Since making her debut in Hong Kong action films in the mid-’80s, the now 60-year-old Michelle Yeoh has battled Jet Li in The Mummy: Tomb of the Dragon Emperor, flung herself onto a moving car driven by Jackie Chan in Supercop, and jumped off a skyscraper with Pierce Brosnan’s James Bond in Tomorrow Never Dies. She had major roles in Crouching Tiger, Hidden Dragon; Memoirs of a Geisha; and Crazy Rich Asians. She’s done Marvel, Star Trek, Kung Fu Panda, Minions—Avatar, Transformers, and The Witcher are next. But, until Everything Everywhere All at Once, which premiered in March, she had never been No. 1 on a Hollywood call sheet. She’s clear about why: Asian actors have long been given stereotypical or inconsequential roles, and rarely top billing.

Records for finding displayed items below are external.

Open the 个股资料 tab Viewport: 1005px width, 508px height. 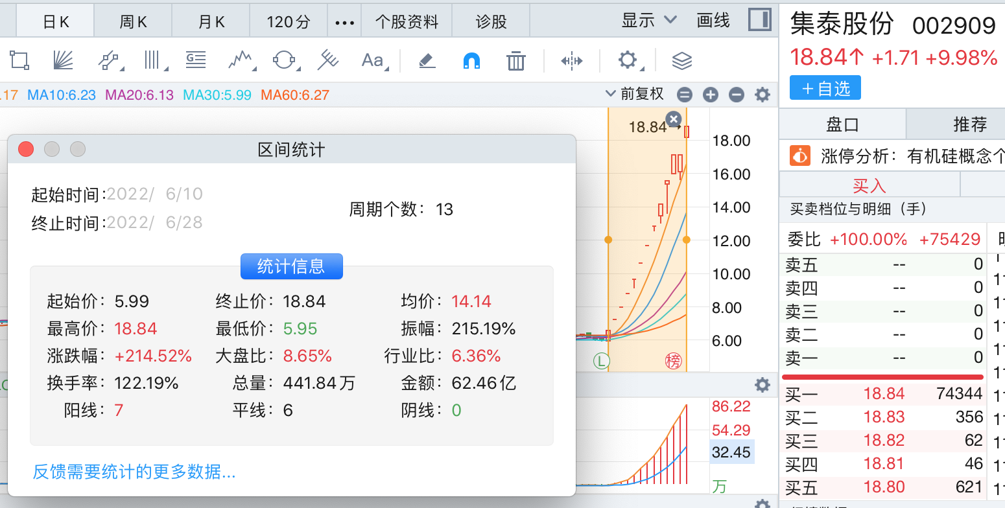(407, 22)
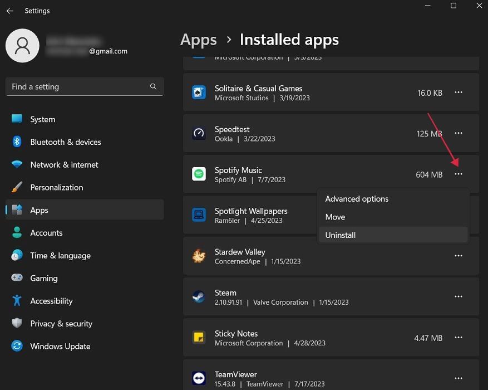Viewport: 488px width, 390px height.
Task: Select the Personalization brush icon
Action: point(15,188)
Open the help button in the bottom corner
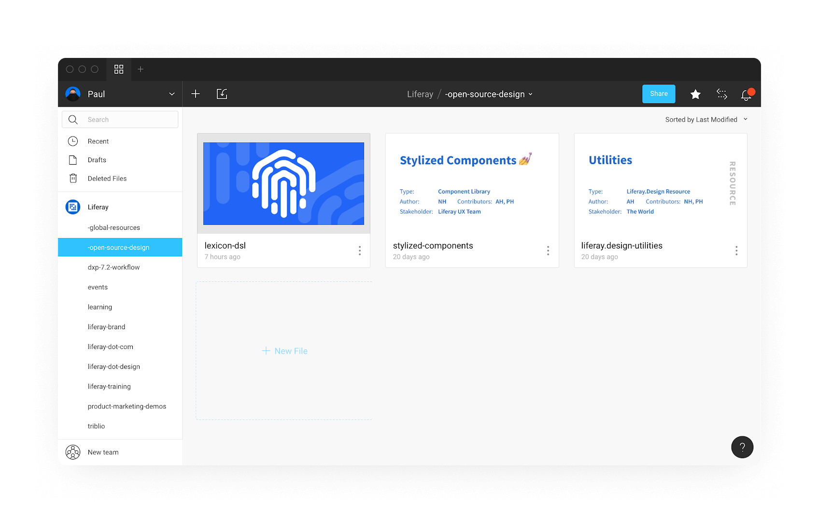The image size is (819, 531). coord(742,447)
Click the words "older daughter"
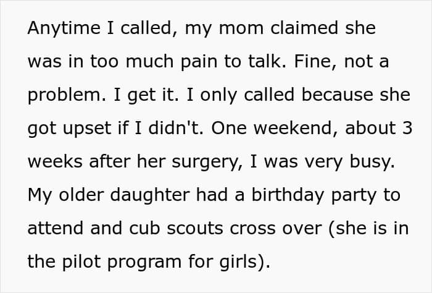Screen dimensions: 432x293 (124, 195)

“It shouldn’t be about my race, but it has been a battle,” she says, golden baubles on her jacket clanging as she mimics elbowing her way through a crowd. “At least let me try.” Which is why the role of Evelyn Wang in Everything Everywhere All at Once was such a revelation. In the hit art-house film directed by Daniel Kwan and Daniel Scheinert (known as Daniels), Yeoh is an overworked, over-burdened immigrant wife and mother facing an IRS audit of the family laundromat when, suddenly, everything changes. She learns that there are multiple versions of the universe, and they’re all facing a threat that only she can stop—if she can figure out how to jump between different realities and pick up skills possessed by different versions of herself. Yeoh has the opportunity to showcase all of her talents—as a martial artist but also, in portraying Evelyn’s deep love for her family, even as she struggles to communicate with them, her abilities as a dramatic actor. It’s a shift for the actor, who toggles between wacky sequences, like a world where humans have hot dogs for fingers, and intimate moments.
“She usually plays masters, tough fighters,” says Jet Li. “The action—I know she can do it. But really acting from the heart, believing the part, makes the movie very special.”